The contact member fixing portion 32b of the holding member 32 is provided so as to face the attached portion 31c of the separation plate 31 in the Z direction. Here, the contact member fixing portion 32b is provided on the + Z direction side of the attached portion 31c. The contact member fixing portion 32b has a female screw 32k extending in the Z direction.

  The attached portion 31c has a through hole 31n penetrating in the Z direction at a position corresponding to the female screw 32k (see FIG. 9). The through hole 31n is provided between the two engagement holes 31k and 31l. The engagement holes 31k and 31l and the through hole 31n are arranged linearly in the X direction.

  The contact member 33 has a through hole 33h penetrating in the Z direction at a position corresponding to the female screw 32k. The through hole 33h is provided between the two engaging protrusions 33c and 33d, and the engaging protrusions 33c and 33d and the through hole 33h are arranged linearly in the X direction.

  The male screw 42 is screwed into the female screw 32k of the holding member 32 through the through hole 33h of the contact member 33 and the through hole 31n of the attached portion 31c.
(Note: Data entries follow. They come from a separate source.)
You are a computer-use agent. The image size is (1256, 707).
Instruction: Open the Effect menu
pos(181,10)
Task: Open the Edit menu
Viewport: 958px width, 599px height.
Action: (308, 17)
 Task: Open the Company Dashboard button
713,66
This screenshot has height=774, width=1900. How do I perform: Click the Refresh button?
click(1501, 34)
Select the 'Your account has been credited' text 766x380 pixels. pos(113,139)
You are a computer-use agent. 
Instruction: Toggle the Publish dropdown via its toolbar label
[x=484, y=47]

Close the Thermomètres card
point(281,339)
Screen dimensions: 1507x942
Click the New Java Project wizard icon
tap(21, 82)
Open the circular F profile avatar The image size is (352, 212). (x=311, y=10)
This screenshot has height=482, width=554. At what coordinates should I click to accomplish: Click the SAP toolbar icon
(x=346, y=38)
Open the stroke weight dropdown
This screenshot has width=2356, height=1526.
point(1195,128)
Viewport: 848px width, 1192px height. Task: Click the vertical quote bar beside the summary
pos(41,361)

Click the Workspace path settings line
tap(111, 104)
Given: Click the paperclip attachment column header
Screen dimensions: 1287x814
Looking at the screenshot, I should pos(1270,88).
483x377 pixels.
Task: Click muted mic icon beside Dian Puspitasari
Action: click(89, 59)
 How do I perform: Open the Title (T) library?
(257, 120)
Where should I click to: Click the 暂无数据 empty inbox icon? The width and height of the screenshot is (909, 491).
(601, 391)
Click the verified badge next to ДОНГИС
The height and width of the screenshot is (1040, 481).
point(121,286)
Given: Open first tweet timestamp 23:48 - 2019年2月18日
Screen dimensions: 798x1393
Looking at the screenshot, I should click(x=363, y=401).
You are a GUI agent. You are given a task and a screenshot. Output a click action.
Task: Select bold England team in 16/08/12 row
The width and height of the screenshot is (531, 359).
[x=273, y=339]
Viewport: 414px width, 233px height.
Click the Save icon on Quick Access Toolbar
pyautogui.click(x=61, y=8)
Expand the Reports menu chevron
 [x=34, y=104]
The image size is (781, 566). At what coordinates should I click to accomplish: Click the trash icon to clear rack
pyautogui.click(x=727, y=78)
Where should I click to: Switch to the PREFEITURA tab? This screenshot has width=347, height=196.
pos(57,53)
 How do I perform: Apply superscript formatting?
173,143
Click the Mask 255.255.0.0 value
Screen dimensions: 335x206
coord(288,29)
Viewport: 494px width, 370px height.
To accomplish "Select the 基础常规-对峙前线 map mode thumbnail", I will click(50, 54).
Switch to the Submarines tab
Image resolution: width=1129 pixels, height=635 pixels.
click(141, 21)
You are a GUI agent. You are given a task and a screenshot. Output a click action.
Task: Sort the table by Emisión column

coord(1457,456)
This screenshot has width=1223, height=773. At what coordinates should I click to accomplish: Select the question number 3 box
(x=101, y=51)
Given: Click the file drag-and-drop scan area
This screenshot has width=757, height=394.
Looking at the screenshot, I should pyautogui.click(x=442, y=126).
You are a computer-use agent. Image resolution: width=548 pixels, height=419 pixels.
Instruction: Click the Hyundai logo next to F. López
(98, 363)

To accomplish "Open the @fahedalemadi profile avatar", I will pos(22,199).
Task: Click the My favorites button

Thereby, the contact member 33 is fixed to the holding member 32.

  Note that the positioning structure and the fixing structure of the contact member 34 are the same as described above, and a description thereof will be omitted.

(Configuration of guide roller)
12A and 12B are a side view and a sectional view of the guide roller 37, respectively. Hereinafter, the configuration of the guide roller 37 will be described with reference to FIGS.

  The guide roller 37 has a shaft 37a that is rotatably provided and extends in the width direction. If the shaft 37a is bent, the desired effect of the guide roller 37 may not be sufficiently obtained. Therefore, the shaft 37a desirably has high rigidity, and is preferably made of metal. Here, the shaft 37a is made of free-cutting steel (SUM24L) having a diameter of 4 mm.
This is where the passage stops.